START Records to process

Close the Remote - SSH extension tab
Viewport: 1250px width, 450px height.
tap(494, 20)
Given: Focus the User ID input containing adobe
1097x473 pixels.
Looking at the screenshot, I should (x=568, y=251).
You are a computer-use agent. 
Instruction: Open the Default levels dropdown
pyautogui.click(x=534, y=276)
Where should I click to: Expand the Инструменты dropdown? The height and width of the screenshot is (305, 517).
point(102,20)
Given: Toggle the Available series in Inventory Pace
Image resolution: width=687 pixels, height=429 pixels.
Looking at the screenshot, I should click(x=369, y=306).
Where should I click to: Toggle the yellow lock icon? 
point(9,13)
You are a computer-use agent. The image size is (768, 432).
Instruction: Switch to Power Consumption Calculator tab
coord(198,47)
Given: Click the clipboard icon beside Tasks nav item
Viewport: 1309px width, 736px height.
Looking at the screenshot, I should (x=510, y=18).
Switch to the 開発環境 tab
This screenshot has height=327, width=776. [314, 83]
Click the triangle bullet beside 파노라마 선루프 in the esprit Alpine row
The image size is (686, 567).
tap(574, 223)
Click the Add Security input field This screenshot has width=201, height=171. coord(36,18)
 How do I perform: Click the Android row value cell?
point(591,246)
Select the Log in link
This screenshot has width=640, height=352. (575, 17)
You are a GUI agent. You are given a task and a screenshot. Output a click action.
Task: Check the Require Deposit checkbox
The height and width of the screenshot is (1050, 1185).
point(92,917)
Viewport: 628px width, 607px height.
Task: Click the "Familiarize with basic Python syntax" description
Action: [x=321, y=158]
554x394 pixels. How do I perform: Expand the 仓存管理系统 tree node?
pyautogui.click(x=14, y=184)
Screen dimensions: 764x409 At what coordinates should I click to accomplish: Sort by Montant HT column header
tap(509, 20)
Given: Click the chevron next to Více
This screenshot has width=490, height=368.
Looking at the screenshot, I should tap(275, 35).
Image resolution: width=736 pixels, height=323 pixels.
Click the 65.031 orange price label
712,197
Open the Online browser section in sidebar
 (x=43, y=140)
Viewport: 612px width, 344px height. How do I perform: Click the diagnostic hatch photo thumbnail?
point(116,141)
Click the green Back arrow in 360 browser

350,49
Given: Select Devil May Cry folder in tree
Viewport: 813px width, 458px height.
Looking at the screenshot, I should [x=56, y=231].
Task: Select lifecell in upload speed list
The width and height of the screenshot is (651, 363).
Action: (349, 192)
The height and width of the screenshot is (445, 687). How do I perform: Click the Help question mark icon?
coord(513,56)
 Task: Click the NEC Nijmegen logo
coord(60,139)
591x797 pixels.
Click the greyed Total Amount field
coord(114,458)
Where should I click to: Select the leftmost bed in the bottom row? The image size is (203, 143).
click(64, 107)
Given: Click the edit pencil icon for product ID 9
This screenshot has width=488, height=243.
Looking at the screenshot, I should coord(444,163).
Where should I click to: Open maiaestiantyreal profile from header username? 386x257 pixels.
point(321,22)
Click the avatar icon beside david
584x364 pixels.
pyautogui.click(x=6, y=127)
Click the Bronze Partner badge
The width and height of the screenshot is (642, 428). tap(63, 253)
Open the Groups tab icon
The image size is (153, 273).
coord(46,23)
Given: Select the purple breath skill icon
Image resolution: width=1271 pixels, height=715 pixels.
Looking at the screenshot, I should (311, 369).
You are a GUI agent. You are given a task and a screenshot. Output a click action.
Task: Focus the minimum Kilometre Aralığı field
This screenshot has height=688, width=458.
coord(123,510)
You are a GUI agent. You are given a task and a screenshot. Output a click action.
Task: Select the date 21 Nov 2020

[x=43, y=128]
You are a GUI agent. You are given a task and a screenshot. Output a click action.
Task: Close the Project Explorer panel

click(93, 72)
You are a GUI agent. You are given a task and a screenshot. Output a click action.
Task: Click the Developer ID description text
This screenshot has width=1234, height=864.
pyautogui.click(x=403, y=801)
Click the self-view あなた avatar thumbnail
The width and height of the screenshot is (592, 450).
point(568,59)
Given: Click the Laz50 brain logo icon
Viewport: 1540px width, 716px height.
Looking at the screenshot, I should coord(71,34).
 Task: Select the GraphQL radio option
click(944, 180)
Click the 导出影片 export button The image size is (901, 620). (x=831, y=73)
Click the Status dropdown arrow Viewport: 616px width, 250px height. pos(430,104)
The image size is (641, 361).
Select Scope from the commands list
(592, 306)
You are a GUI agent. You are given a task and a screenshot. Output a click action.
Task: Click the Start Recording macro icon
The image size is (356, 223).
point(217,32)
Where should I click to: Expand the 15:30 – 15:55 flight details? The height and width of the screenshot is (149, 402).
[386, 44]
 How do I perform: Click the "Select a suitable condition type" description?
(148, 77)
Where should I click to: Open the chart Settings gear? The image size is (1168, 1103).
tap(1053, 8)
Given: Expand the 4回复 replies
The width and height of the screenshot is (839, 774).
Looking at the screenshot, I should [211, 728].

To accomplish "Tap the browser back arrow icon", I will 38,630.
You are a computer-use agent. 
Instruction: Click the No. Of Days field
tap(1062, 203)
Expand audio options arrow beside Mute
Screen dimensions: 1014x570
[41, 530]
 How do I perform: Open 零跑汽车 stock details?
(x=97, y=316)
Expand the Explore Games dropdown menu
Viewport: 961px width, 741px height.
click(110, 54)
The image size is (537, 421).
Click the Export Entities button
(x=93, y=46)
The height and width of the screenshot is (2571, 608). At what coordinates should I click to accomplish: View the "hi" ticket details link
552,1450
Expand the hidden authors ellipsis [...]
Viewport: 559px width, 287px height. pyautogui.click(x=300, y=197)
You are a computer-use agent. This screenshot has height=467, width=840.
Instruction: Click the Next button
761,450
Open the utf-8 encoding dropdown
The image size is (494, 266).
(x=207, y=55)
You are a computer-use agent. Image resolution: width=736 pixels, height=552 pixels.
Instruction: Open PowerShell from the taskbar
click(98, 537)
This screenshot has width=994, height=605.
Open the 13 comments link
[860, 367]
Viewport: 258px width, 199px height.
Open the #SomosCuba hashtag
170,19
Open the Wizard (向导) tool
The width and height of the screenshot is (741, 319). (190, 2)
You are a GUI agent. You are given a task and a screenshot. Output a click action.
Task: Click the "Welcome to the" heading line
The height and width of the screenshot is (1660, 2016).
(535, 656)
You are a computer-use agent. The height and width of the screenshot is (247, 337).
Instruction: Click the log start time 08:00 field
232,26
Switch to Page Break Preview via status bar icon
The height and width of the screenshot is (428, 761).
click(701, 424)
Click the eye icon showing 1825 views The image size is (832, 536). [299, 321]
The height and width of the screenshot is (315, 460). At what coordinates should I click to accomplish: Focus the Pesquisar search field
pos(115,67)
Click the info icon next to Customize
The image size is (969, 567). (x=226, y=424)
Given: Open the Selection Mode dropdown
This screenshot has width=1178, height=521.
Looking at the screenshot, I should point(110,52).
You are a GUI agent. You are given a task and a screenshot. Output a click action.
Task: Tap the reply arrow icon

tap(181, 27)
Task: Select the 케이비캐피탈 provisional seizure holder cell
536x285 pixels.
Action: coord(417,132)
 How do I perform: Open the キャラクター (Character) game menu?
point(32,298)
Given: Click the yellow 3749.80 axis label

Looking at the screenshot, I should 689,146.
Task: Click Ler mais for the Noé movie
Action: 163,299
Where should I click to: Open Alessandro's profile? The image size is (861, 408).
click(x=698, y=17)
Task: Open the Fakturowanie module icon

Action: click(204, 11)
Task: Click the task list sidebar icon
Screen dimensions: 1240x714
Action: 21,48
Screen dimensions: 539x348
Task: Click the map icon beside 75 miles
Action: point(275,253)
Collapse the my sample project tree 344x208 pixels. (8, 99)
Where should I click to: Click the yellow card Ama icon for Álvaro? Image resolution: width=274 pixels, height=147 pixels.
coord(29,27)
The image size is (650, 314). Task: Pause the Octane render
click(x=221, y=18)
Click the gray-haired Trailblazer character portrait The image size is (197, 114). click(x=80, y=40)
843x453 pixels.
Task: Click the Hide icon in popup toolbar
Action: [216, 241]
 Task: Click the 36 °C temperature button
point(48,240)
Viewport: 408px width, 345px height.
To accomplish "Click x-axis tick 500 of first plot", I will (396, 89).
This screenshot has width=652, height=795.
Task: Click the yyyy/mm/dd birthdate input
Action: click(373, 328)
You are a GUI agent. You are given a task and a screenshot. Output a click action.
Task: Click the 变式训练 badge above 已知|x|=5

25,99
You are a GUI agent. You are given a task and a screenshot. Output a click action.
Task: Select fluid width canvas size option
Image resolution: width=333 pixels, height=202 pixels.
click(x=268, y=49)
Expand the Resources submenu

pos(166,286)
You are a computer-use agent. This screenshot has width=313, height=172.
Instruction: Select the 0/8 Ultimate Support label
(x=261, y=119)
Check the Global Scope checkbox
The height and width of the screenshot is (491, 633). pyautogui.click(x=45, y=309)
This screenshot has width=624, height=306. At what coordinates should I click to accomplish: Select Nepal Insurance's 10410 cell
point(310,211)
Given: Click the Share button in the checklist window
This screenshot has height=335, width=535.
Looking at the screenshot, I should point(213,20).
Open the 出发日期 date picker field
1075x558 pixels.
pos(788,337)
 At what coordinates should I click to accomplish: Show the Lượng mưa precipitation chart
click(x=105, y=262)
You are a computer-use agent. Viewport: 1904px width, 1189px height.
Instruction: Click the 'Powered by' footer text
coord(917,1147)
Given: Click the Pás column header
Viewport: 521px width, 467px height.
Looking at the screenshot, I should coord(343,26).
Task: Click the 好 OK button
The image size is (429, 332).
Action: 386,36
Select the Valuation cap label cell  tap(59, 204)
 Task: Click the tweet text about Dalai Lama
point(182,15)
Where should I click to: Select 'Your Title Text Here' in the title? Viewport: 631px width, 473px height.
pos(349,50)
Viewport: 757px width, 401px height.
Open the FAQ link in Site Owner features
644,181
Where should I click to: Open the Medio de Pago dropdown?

END Records to process

§ **What you will do**
If a line in the entries contains "avatar", copy it.

§ **Result of the exercise**
Click the avatar icon beside david
Click the self-view あなた avatar thumbnail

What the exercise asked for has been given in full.